Within the insurance plans are different types of coverage. Liability Coverage protects you if people get hurt when on your property and choose to sue you, like if a guest slips on the steps of your house and gets injured. It also covers if your pet bites someone on the property. Property Coverage is for the property itself, like if a window breaks from a tree falling down or there’s a fire and the house itself or items inside it are destroyed. This coverage is also used if someone burglarizes your house while you’re not there. It’s important to have some kind of list or a group of photos that takes inventory of all your possessions inside your house; this is needed for your insurance company to give you money if items are stolen or destroyed.
Most insurance plans will only cover a certain amount of each item (like a certain dollar amount of jewelry or furniture). So if there’s a really expensive piece of jewelry (like an engagement ring) or furniture in your house, you need to buy additional insurance for that one piece, which is called a rider on the policy.

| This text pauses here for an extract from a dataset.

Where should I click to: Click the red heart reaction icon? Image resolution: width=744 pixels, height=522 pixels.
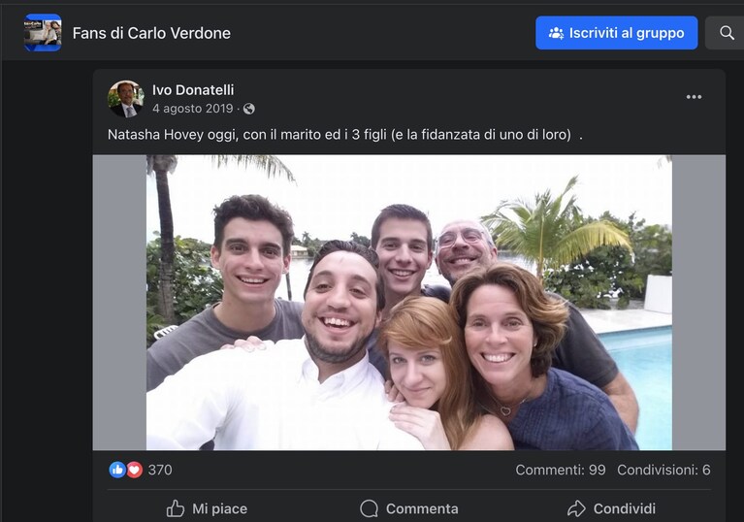pos(134,470)
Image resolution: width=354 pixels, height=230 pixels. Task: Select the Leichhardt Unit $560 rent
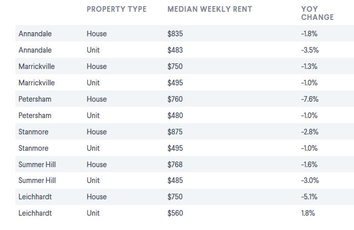pyautogui.click(x=175, y=213)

Health Insurance - arguably the most important type of insurance for you to have because your life may actually be in danger if you don’t have it as this insurance pays for part of your medical costs. Many hospitals and physicians won’t accept patients if they don’t have acceptable health insurance plans, which may stop you from getting critical help. As stated before, many employers pay the bulk of your premium for health insurance (the rest if paid for by you - they take a little from your paycheck each period). There are also ways for the federal government to help pay for your insurance, but that may change with each presidential administration.
Low-deductible health plans: Low deductible health insurance plans are plans that keep your out-of-pocket costs for care low. However, they provide more coverage, which requires higher premiums. This may be better if you’re prone to going to the doctors because you know what your up-front premium will be, regardless of the cost of the doctor visit.
High-deductible health plans: High-deductible health plans (HDHPs) have low premiums, but the deductible is typically thousands of dollars. This may be better if you rarely have health expenses.
Catastrophic health plans: Catastrophic health plans are the cheapest in terms of premiums, but provide virtually no coverage for care unless you incur thousands of dollars in medical costs. The deductibles are even higher than that of a typical high-deductible plan.
Health maintenance organizations (HMOs): With an HMO network, you are restricted to receiving care from a specific network of participating doctors ("in-network"). You will need a referral from a primary care physician to see a specialist. Most HMOs define "specialist" to include anyone other than your primary care physician, like dermatologists, psychologists, and chiropractors.
Preferred provider organizations (PPOs): With PPOs, you don't have to get a referral to see a specialist. And while care will be cheaper if you pick a doctor who is in-network, you'll have better coverage for out-of-network care than with an HMO.
Exclusive provider organizations (EPOs): EPOs don't require that you get a referral to see a specialist, but will pay nothing for out-of-network care except in emergencies.
Point-of-service plan: A point-of-service plan pays for in-network and out-of-network care, although you'll pay more if you see a doctor out-of-network. A primary care doctor will need to make referrals to specialists when needed.